Sometimes vaginal bleeding or spotting can happen right after a woman takes Plan B. It is so-called “withdrawal bleeding,” and it is not menstruation. It is caused by a change of hormones in the body.

But it is not very common. According to the findings, 2 % of females reported vaginal bleeding and spotting [2]; It may be heavy or light; It can stop and restart. Don’t worry as this is normal after Plan B.

So, yes, bleeding may say that plan B has worked, but not necessarily, as most women would not bleed. Although, alterations in period may occur due to hormonal changes.

Moreover, bleeding does not mean you are not pregnant, and it does not mean you are having a miscarriage. Plan B does not cause a miscarriage nor hurt you if you are already pregnant.

Researchers still cannot explain why some women bleed, and others do not. It depends on many individual factors. But some studies show a pattern that bleeding is more common when Plan B is taken earlier in the cycle [6].

What to do in case of bleeding?

There is no specific treatment for spotting; in most cases, it is not a severe condition and does not require medical attention. When you take the pill, be sure that you have some sanitary pads with yourself, in case your period starts unexpectedly.

However, you shouldn’t have a heavy blood flow that contains large clots. If you experience heavy bleeding, you should consult with your doctor as soon as possible.
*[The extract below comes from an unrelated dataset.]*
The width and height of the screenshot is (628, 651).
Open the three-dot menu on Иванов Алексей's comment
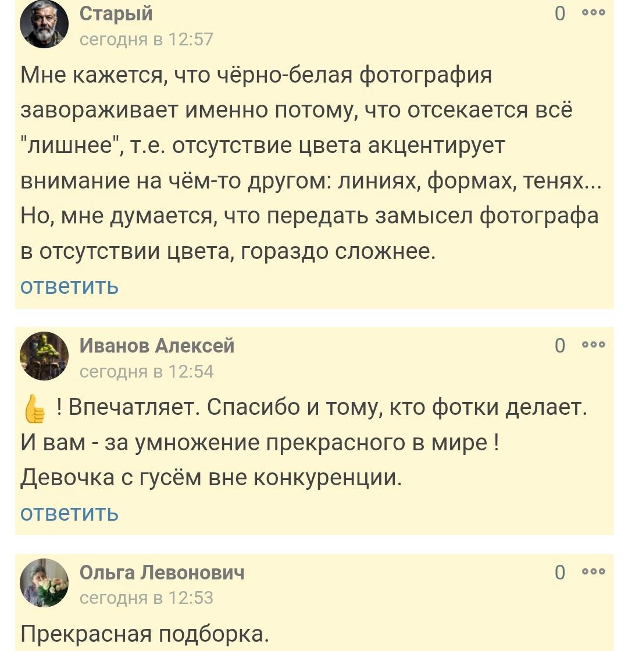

Even less heavy bleeding that continues for several days should be a reason for concern. One may also consult a physician for lighter bleeding or spotting if it continues for more than a week.

If the bleeding is accompanied by nausea, vomiting, dizziness, or abdominal pain, it is also a reason to consult with the doctor.


  1. Daniels K. Use of Emergency Contraception Among Women Aged 15–44: United States, 2006–2010. 2013;(112):8.
  2. Hicks CW, Rome ES. Menstrual manipulation: Options for suppressing the cycle. Cleveland Clinic Journal of Medicine. 2010;77(7):445-453. doi:10.3949/ccjm.77a.09128
  3. Cleland K, Raymond EG, Westley E, Trussell J. Emergency Contraception Review: Evidence-based Recommendations for Clinicians. Clinical Obstetrics and Gynecology. 2014;57(4):741-750. doi:10.1097/GRF.0000000000000056
  4. Trussell J, Jordan B. Mechanism of action of emergency contraceptive pills. Contraception. 2006;74(2):87-89. doi:10.1016/j.contraception.2006.03.028
  5. Durand M, del Carmen Cravioto M, Raymond E, et al. On the mechanisms of action of short-term levonorgestrel administration in emergency contraception. Contraception. 2001;64(4):227-234.
  6. Trussell J, Raymond EG, Cleland K. Emergency Contraception: A Last Chance to Prevent Unintended Pregnancy. January 2019.